Weaving Dialogues

In collaboration with Jeni Hansen Gard

The goals of our project, Weaving Dialogues, are to allow people to connect people through shared conversation and to experience handmade objects. We collaboratively made pairs of mugs using porcelain clay. The surfaces are inspired by baskets, which were widely used before ceramics and often influenced early pottery. Basketry is something all cultures around the world have used through time, a symbol of reaching back to our commonalities. The mugs combine our respective skills—Jeni threw small bowl shapes for the bottom to which Lauren attached slabs and handles.

Before the first event, we hand embroidered each tablecloth with the starting prompt, “Describe an experience that has changed you.” When all guests arrived we set the expectations for the experience by talking about how important community is, how we should approach others with curiosity, and embrace differences as learning opportunities. Participants were paired up with someone they did not already know. Each pair chose a matching set of mugs from their respective table and were offered hot coffee or tea. The first event took place at Denison Art Space in Newark, Ohio and began with the prompt posed by us. At the end of the session participants were asked to leave a statement where their conversation left off. Future iterations will take place across the country including Portland, Oregon, and Las Vegas, New Mexico. These will build on the previous prompt, symbolically creating one dialogue between all participants. The words embroidered on the tablecloth provide a glimpse into the conversations that took place at each table, leaving future viewers to ponder what was said between the questions.
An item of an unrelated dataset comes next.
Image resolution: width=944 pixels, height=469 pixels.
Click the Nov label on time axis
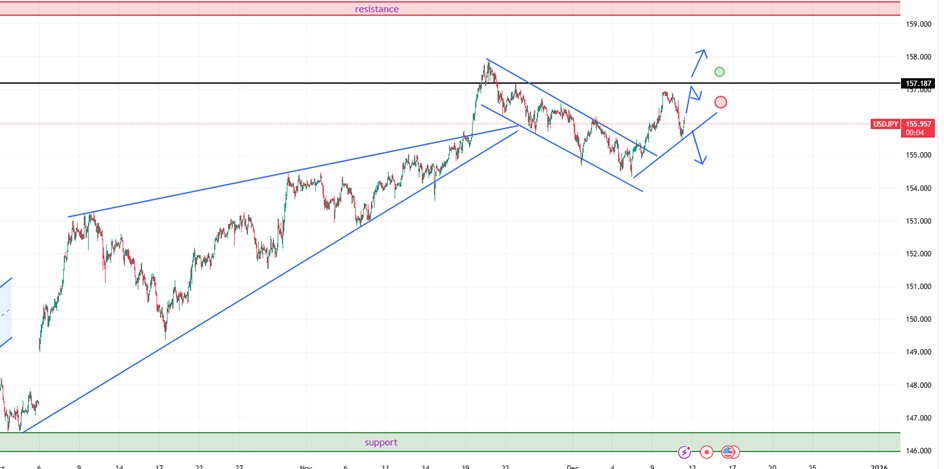[x=304, y=465]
Weaving Dialogues varies as it travels to different locations in an effort to meet the needs of that community and/or hosting organization. At the Denison Art Space we focused on connecting residents of the geographically close but disparate communities of Newark and Granville. As the project evolved we realized that the tablecloth became a central component as participants immediately went around reading the prompts and labored over the words to leave behind. Through their handwritten text that we embroider into the cloth and the less planned stains that now cover the top of the white sheets, participants record their history. The tablecloths serve as a way to document the events, weaving thoughts together into a continuous dialogue.